Christians shut down the main entrance to the stadium and traffic came to a halt.



They marched to the stadium after a rally where speakers encouraged the crowd to stand true to their beliefs. "Save our children," they chanted in English and Spanish.
 

The LA Dodgers had no idea what they were getting into when they teamed up with anti-Catholic drag group the Sisters of Indulgence. The Dodgers invited the drag nuns, who engage in ritual blasphemy and encourage followers to "go out and sin some more," to be honored as part of their Pride celebration during a ball game.

The group routinely stages salacious ritual performances mocking Catholics and their faith.



As soon as Catholics got wind of it, they encouraged the Dodgers to pull the group, which it did, only to walk it back. On Friday afternoon in LA, Catholics and other religious leaders made their views known at a rally before marching to the stadium. A Rabbi spoke in solidarity with the Catholics who did not appreciate Major League Baseball mocking their religion.

Jack Posobiec spoke to the crowd, leading the faithful in Latin prayer.

"We are here today not out of hatred," Posobiec said, noting that the events inside the stadium where sacrilegious in nature, and that people were there "not out of bigotry. We are here–and they'll never understand this, they'll never understand what we do–because this is from love."

"This is love. This is Christ's love.

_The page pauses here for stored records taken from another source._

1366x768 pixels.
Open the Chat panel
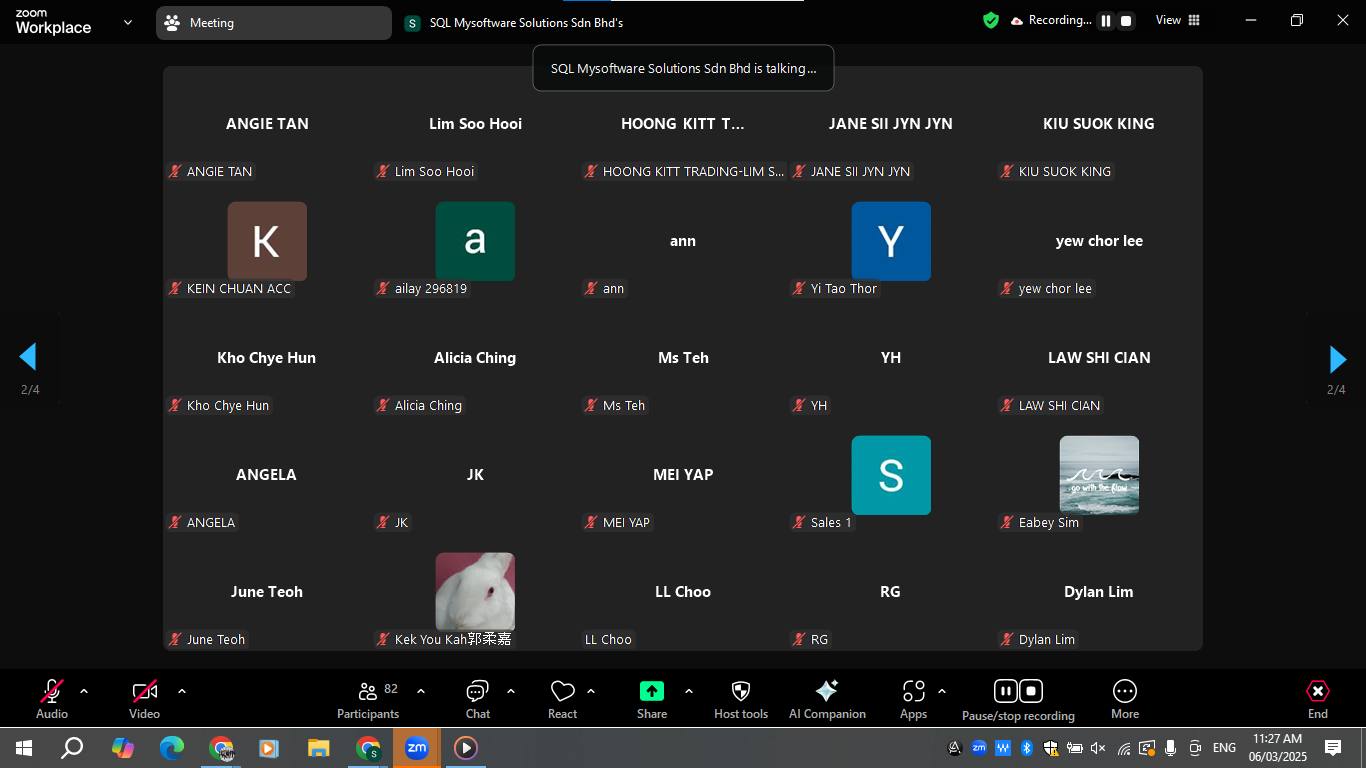(477, 699)
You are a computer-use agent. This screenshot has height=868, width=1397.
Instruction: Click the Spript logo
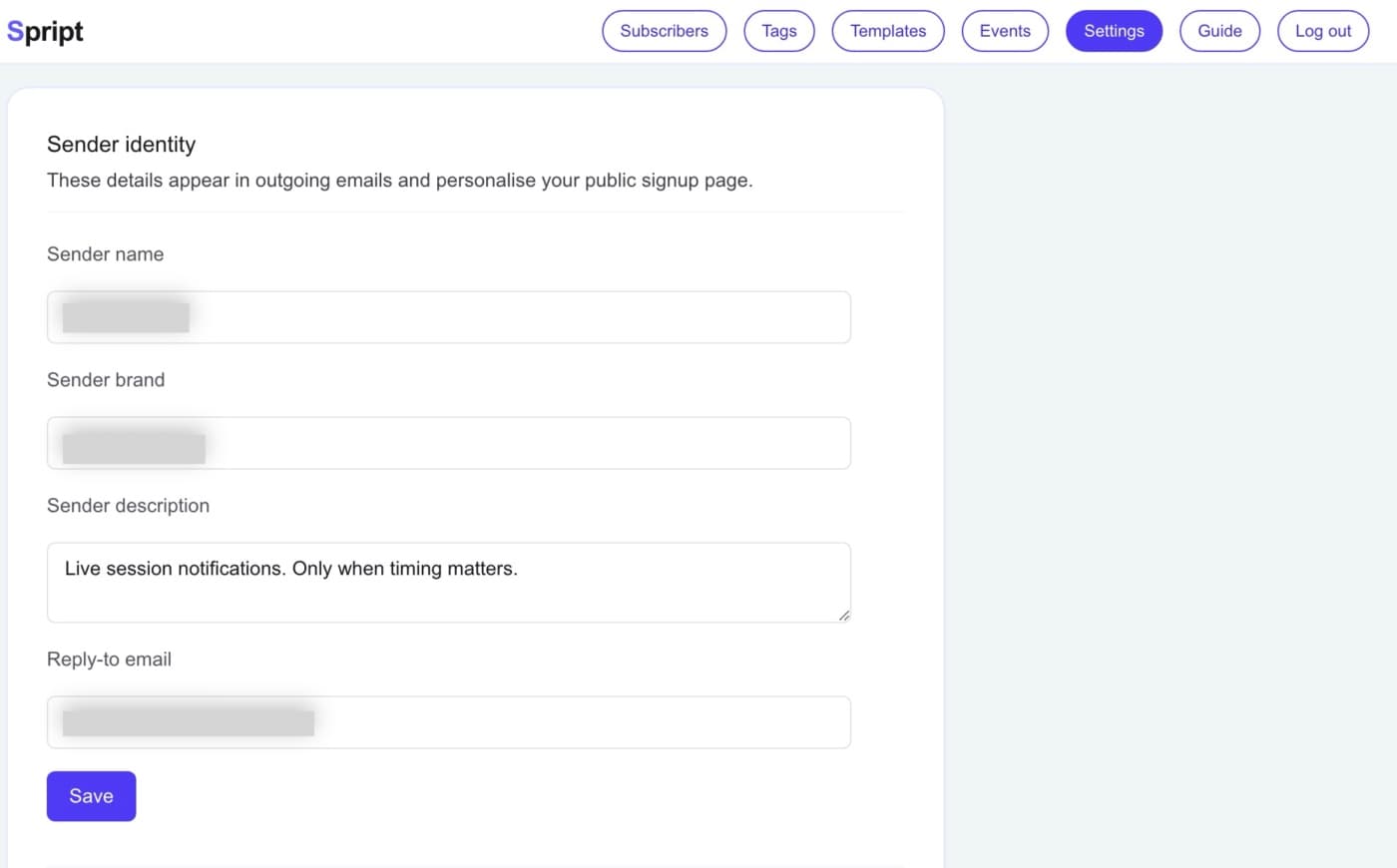click(x=44, y=30)
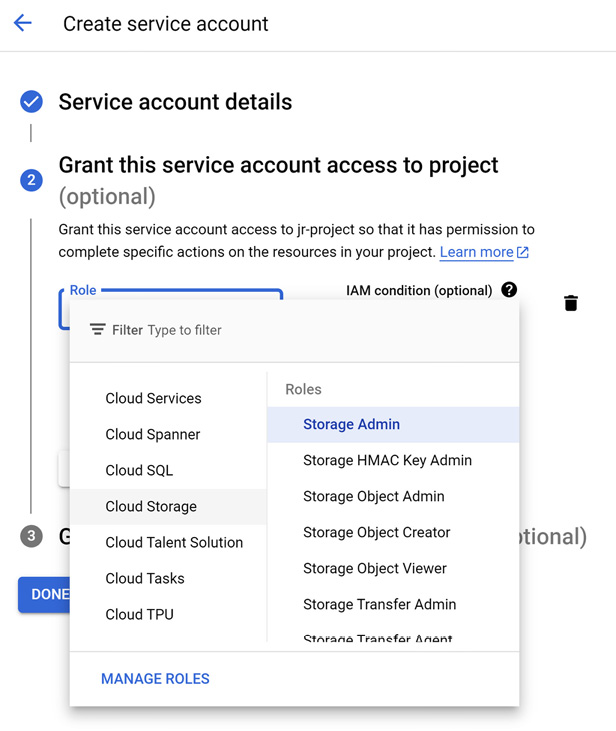The width and height of the screenshot is (616, 731).
Task: Open the IAM condition help icon
Action: 509,290
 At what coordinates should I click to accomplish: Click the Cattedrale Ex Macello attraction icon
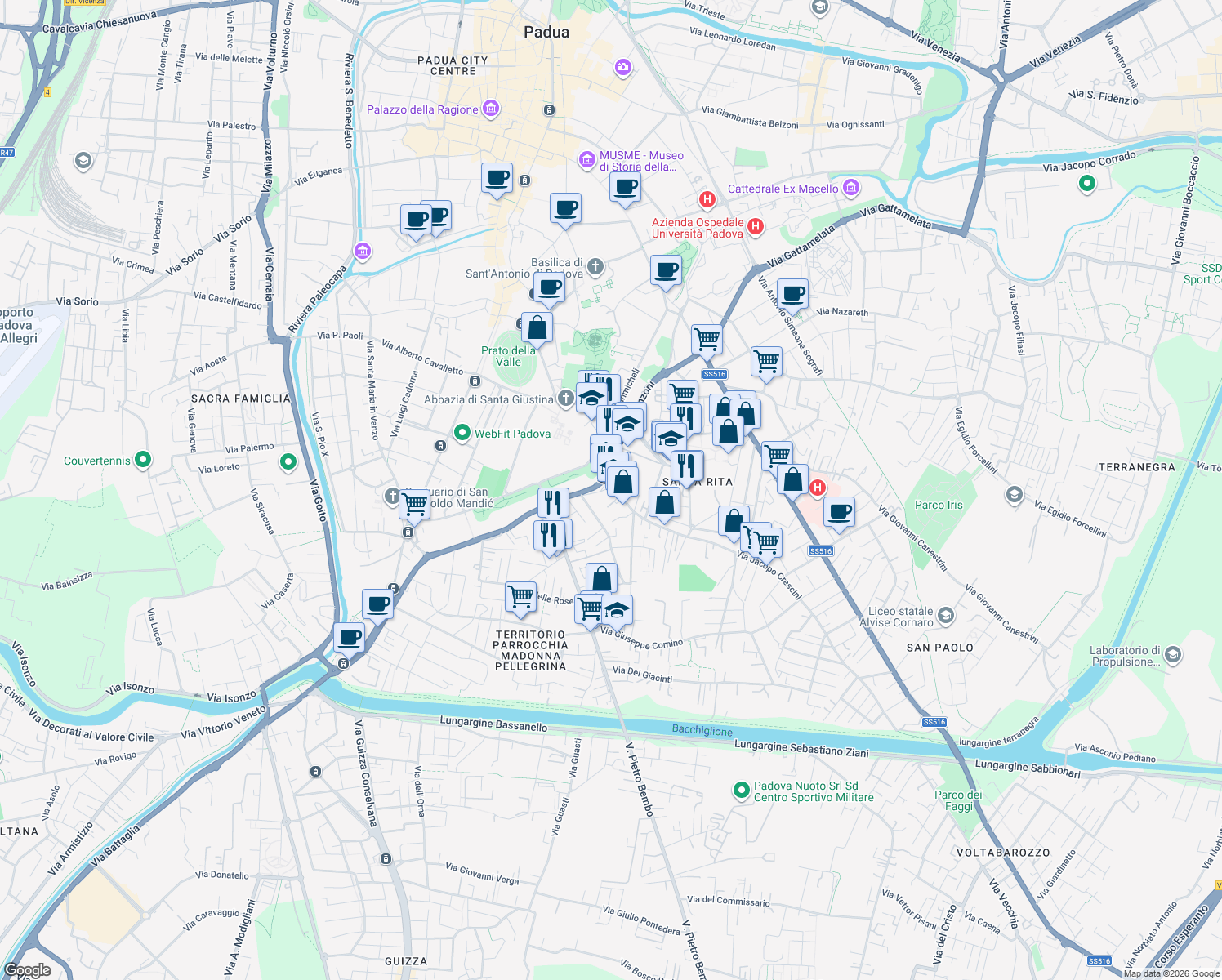[850, 187]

This is God's love. This is the love for our families. It's the love for our way of life, the love for our religion, the love for those who came before us," Posobiec said.

"And in this instance, we are here to defend the nuns, the sisters, the women who put their lives on the line, the women who put their blood on the line, time and time again. Whether it be in Mexico, or Spain, or Russia, or Poland, or any of the places where the nuns were killed, where the nuns were attacked and destroyed. In the name of their religion, the same nuns who give their lives who work their fingers to the bone, for the poor, for the children, for the people who need it."

Sisters across the world have stepped out to help people in need and taken vows of poverty and chastity, only to be brutally murdered by cruel dictators for their efforts. This is true in Central America, Eastern Europe, and Asia. And still, sisters engage in the Lord's work.

Posobiec studied at Catholic schools, and learned from sisters who were also teachers, and in remembering the lessons he learned, he relayed to the crowd, "I will never stand down. I will never be silent. I will never go home."



"You are about to activate every single Catholic, every single Christian, every single religous believer in this enture country. I believe in my heart of hearts, because when one of those freaks puts on that make-up, and claims that they're a sister, a member of a religous order, we know that's an illusion. We know that is false."